SEND FREE CABLES - RECORD MAYBE MADE:
An unprecedented rush of cable business at the Eastern Extension Office and the G.P.O. in King William Street today is expected to establish a telegraphic cable record.
The reason is the free within-the-Empire cables allowed the public today in the new social message service inaugurated by Cable and Wireless Ltd.
Hundreds of messages of greeting are going from Adelaide people to friends in other parts of the Empire.
Messages via Imperial cable are going direct from Adelaide to London and other parts of the Empire, but the beam wireless messages lodged at the post office are first being telegraphed to Melbourne for transmission.
With a steady stream of messages coming in after 8 o'clock, eight operators at the Eastern Extension Office in King William Street have not had a let-up, and several more men were brought on duty this afternoon.

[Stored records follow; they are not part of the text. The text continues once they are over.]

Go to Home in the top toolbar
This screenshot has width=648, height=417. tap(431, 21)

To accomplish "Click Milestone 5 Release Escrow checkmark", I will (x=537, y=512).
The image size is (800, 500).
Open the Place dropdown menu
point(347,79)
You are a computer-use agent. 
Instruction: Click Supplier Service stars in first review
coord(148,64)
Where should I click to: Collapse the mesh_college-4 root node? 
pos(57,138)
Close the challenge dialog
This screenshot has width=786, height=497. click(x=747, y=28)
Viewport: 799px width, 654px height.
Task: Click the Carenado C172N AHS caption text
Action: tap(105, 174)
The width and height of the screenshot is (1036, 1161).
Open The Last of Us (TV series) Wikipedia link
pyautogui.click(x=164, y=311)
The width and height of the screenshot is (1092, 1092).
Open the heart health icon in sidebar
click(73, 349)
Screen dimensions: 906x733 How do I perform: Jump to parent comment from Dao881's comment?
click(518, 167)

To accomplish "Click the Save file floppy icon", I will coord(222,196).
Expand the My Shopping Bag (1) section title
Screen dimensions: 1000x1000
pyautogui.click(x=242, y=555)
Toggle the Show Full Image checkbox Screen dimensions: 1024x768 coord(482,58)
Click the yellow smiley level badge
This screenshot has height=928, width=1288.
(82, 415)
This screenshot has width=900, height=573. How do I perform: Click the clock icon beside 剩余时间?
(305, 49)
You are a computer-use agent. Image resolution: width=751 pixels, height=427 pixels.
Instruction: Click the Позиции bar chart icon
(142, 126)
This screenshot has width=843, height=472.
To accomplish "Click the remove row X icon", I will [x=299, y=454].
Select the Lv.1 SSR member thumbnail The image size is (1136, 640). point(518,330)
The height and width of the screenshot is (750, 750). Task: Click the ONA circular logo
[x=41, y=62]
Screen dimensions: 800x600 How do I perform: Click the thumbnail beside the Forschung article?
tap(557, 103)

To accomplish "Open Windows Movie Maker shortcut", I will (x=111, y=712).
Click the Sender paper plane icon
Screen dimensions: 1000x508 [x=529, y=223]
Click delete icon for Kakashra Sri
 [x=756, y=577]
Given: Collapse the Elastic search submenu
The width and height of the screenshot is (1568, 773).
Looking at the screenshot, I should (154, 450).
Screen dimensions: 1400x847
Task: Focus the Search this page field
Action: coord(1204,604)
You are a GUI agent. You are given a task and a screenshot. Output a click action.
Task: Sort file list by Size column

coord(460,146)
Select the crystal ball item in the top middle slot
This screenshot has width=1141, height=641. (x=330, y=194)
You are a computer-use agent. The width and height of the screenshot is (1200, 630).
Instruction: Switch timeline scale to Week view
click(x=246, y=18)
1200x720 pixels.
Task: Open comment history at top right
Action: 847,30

At the rate of six messages a minute, greetings were being sent away on the Adelaide-Cottesloe-Cocos-Singapore cable. About half this number were going over the slower cables through Cocos Island and Rodriguez and through Darwin.
Most of the messages were for London and South Africa, but greetings also were sent to outlying parts of the Empire. India, Burma, Canada, Transjordania and the Sudan did not come into the arrangements.
A surprising number of people paid for the extra words above the 12-word free message, while many would not take advantage of the free offer and paid the new rate of 5/- to send their cable.
Ordinary commercial messages suffered no delay, said the Adelaide manager of the Eastern Extension Co. (Mr. S. Ringwood). Speeds were increased to the maximum, with the instrument room working at full capacity. Local traffic and Sydney and Melbourne transmitting messages were getting away satisfactorily.